# WRITTEN TASK:
Convert the records, from the start through the line containing "should pyautogui.click(x=189, y=698).", into a two-column CSV with the headers instruction and response. Give one row per request, with its text and its answer each in a single quoted field and line breaks replaced by spaces.
***** INPUT
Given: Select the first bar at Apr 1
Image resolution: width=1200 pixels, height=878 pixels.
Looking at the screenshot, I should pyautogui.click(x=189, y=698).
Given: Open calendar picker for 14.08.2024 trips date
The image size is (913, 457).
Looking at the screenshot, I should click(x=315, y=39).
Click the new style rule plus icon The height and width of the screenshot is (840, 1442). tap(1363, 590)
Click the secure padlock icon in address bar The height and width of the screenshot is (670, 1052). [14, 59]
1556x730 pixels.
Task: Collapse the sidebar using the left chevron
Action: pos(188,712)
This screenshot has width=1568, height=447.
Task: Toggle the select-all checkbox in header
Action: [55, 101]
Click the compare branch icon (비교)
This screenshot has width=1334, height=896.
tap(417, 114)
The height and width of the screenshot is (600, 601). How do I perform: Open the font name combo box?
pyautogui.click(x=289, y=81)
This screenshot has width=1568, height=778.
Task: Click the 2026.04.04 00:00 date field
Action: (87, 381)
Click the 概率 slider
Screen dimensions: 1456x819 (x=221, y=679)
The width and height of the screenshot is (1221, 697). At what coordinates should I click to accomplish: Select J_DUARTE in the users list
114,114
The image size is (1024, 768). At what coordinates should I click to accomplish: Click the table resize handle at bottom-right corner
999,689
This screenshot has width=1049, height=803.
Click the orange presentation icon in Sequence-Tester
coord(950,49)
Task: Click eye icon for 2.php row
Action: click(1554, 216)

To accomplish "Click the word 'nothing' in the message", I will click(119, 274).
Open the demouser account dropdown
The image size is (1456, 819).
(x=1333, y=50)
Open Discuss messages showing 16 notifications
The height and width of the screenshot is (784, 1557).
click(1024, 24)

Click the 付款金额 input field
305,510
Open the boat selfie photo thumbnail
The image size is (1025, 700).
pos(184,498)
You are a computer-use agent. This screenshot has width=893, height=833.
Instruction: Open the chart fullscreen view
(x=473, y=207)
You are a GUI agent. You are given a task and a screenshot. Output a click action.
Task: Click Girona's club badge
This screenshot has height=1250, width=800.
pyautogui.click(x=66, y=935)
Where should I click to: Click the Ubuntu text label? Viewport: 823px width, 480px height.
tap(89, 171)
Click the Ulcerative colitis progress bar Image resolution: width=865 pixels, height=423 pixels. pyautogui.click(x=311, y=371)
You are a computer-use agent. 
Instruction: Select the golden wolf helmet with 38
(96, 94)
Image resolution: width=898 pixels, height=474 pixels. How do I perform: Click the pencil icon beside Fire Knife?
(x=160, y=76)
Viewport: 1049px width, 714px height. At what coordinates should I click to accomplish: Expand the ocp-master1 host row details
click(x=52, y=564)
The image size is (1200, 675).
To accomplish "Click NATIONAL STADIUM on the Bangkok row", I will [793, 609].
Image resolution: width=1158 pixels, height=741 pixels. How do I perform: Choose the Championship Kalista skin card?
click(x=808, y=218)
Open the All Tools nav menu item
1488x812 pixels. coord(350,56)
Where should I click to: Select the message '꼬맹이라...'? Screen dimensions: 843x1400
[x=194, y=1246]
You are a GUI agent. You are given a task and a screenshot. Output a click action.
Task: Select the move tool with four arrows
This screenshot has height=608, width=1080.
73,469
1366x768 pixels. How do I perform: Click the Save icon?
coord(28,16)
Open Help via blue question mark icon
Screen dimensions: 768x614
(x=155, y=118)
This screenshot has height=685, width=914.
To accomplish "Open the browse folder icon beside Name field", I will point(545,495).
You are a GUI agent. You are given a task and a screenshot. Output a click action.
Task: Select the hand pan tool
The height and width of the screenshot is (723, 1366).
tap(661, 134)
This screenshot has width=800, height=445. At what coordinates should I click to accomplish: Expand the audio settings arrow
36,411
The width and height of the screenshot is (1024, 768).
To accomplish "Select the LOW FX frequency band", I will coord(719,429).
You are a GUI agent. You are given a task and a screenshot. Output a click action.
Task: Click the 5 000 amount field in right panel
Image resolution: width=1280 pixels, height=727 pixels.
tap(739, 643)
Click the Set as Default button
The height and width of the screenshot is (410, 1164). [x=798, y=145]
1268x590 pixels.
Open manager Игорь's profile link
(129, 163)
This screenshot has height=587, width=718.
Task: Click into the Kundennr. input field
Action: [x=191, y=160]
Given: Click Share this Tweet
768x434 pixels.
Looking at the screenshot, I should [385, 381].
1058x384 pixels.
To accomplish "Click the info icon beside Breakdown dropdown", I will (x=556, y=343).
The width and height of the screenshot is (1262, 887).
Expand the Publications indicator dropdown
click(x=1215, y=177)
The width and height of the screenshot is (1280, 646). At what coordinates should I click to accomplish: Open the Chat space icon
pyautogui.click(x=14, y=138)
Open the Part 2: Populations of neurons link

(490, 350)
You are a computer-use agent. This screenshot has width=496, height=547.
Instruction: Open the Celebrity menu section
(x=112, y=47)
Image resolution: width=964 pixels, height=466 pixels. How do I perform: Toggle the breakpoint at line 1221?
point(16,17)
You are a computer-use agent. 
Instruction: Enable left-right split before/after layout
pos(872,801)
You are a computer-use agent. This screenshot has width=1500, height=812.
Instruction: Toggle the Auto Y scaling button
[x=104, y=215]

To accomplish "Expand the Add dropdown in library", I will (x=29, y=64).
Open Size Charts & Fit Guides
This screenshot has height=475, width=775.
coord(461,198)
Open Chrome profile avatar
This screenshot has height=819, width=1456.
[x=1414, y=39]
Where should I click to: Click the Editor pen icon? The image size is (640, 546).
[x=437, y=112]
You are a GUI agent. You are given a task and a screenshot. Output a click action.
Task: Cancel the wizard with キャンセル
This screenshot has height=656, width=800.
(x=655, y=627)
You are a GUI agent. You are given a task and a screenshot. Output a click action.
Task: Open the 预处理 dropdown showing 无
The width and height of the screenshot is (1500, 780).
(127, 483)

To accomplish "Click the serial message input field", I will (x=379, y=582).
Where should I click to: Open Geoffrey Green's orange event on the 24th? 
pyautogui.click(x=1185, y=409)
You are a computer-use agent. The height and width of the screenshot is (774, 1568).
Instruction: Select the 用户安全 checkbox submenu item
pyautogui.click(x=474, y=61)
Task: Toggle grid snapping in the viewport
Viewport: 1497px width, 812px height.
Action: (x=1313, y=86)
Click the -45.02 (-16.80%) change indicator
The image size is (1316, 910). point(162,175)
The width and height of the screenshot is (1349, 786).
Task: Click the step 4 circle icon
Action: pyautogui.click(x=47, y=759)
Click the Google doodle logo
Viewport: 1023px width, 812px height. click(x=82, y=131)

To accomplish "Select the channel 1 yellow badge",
**********
# THE RESULT:
instruction,response
"Given: Select the first bar at Apr 1 Image resolution: width=1200 pixels, height=878 pixels.","Looking at the screenshot, I should pyautogui.click(x=189, y=698)."